Segundo o Relatório de Primavera 2022 – “E agora?”, da autoria do Observatório Português dos Sistemas de Saúde (OPSS), o sucesso da dedicação plena depende da capacidade de definir, assumir e monitorizar compromissos.

“É necessário que cada hospital possa definir, em negociação com cada profissional, as metas de desempenho a atingir. É necessário que as metas sejam realistas, exequíveis, monitorizáveis, e adaptadas às necessidades locais.

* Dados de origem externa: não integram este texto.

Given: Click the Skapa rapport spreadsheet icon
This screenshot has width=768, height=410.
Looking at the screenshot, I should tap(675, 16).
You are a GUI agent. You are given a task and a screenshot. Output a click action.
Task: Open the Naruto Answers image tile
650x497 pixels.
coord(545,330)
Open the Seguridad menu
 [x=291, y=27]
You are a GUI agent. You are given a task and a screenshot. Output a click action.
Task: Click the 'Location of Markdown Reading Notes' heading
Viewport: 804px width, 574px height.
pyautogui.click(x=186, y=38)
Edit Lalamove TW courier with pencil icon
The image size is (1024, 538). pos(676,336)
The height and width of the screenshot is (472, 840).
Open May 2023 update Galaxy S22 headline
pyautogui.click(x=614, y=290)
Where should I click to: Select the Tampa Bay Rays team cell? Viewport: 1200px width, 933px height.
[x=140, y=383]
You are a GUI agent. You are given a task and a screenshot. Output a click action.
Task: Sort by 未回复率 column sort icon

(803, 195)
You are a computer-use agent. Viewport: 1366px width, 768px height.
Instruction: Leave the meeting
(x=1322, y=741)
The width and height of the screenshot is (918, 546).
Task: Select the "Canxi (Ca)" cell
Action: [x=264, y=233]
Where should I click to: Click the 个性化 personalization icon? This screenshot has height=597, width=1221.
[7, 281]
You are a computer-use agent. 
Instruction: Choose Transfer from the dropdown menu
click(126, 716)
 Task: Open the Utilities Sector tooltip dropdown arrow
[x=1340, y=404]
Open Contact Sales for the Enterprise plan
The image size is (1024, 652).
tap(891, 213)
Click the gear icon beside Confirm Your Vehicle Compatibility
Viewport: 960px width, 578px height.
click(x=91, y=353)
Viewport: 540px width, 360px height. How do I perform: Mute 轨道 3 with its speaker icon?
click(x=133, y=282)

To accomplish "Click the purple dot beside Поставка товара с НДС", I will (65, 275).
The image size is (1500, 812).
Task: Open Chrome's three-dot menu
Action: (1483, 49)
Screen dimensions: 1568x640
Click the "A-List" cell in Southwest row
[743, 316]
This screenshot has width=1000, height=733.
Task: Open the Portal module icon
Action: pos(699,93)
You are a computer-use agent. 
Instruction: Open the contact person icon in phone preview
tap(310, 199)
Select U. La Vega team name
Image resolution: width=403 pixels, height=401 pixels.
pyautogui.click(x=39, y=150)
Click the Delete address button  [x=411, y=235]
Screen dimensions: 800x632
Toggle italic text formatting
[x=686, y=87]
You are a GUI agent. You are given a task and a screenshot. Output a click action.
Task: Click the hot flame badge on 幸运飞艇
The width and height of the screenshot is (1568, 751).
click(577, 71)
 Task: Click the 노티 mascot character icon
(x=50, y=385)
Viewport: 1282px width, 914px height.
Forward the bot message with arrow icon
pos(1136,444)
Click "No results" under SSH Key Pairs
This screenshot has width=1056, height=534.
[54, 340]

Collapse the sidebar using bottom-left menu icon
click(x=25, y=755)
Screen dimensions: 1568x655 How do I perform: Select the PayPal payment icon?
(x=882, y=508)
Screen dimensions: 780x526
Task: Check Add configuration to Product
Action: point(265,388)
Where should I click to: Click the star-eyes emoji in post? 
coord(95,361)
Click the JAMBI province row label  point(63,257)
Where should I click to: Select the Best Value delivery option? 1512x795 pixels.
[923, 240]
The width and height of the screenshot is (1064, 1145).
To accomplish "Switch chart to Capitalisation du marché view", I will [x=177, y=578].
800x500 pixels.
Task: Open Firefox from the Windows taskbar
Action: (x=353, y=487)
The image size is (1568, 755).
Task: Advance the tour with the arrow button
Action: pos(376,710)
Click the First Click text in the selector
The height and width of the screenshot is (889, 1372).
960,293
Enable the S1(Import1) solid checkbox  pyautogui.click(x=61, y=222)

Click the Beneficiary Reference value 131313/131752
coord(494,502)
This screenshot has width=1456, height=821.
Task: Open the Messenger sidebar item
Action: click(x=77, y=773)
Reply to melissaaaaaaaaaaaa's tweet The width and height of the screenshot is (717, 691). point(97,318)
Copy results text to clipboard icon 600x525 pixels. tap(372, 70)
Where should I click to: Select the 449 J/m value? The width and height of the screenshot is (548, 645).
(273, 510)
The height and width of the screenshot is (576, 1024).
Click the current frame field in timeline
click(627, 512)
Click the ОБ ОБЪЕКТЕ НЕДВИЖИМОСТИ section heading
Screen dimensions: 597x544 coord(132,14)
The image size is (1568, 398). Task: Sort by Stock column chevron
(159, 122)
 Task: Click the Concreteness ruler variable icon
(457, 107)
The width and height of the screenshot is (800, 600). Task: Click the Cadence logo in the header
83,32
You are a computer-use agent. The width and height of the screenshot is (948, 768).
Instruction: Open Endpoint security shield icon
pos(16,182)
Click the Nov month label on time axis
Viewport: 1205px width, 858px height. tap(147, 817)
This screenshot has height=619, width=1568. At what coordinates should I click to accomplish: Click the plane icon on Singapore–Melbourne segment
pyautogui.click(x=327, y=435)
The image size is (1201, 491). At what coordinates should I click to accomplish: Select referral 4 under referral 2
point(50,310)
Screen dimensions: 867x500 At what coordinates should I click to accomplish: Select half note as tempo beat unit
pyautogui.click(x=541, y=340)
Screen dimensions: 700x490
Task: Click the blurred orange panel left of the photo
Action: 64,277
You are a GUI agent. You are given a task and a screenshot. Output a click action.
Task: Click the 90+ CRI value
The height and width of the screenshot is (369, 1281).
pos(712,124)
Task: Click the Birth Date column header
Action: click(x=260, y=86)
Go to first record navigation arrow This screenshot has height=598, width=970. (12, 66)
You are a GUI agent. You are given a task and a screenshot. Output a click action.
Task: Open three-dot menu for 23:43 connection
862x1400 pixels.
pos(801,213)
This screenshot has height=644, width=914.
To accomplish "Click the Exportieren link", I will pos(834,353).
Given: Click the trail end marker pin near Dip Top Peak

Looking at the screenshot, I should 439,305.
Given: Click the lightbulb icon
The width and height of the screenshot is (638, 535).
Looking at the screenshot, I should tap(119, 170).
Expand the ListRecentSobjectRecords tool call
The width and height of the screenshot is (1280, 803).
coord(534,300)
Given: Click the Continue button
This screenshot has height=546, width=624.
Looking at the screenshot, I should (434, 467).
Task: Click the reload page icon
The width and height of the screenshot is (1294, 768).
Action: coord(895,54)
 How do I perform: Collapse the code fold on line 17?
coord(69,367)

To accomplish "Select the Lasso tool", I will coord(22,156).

É necessário poder avaliar o cumprimento das metas e, eventualmente, retirar a dedicação plena a quem não as conseguir cumprir”, refere o documento.

No capitulo dedicado aos Recursos Humanos e Concorrência Público/Privado, assinado por Julian Perelman, da Escola Nacional de Saúde Pública, da Universidade Nova de Lisboa, o relatório sublinha que será igualmente necessário que os valores pagos possam enfrentar a concorrência do setor privado.

De qualquer modo, insiste o OPSS, “de nada servirá um modelo de remuneração inovador e atrativo se não foram melhoradas as condições de emprego, como a flexibilidade nos contratos em termos de horas, e de trabalho, como sendo a possibilidade de investigar e estudar, de progredir na carreira, e de ser reconhecido pelas chefias”.

Diz que a “entrega” do Serviço Nacional de Saúde (SNS) ao privado - “embora nunca anunciado publicamente” - já está a acontecer, na prática, ”com os hospitais públicos a colmatarem a falta de profissionais através da compra de serviços aos privados”.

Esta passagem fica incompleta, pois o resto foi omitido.